GIVEN TASK: Reproduce each of the following rows verbatim, in the order given.

━━━━━━

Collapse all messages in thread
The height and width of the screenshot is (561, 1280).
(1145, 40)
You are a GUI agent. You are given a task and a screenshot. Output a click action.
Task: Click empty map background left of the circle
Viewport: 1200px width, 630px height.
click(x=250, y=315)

━━━━━━

WORKED SOLUTION:
Collapse all messages in thread
The height and width of the screenshot is (561, 1280).
(1145, 40)
You are a GUI agent. You are given a task and a screenshot. Output a click action.
Task: Click empty map background left of the circle
Viewport: 1200px width, 630px height.
click(x=250, y=315)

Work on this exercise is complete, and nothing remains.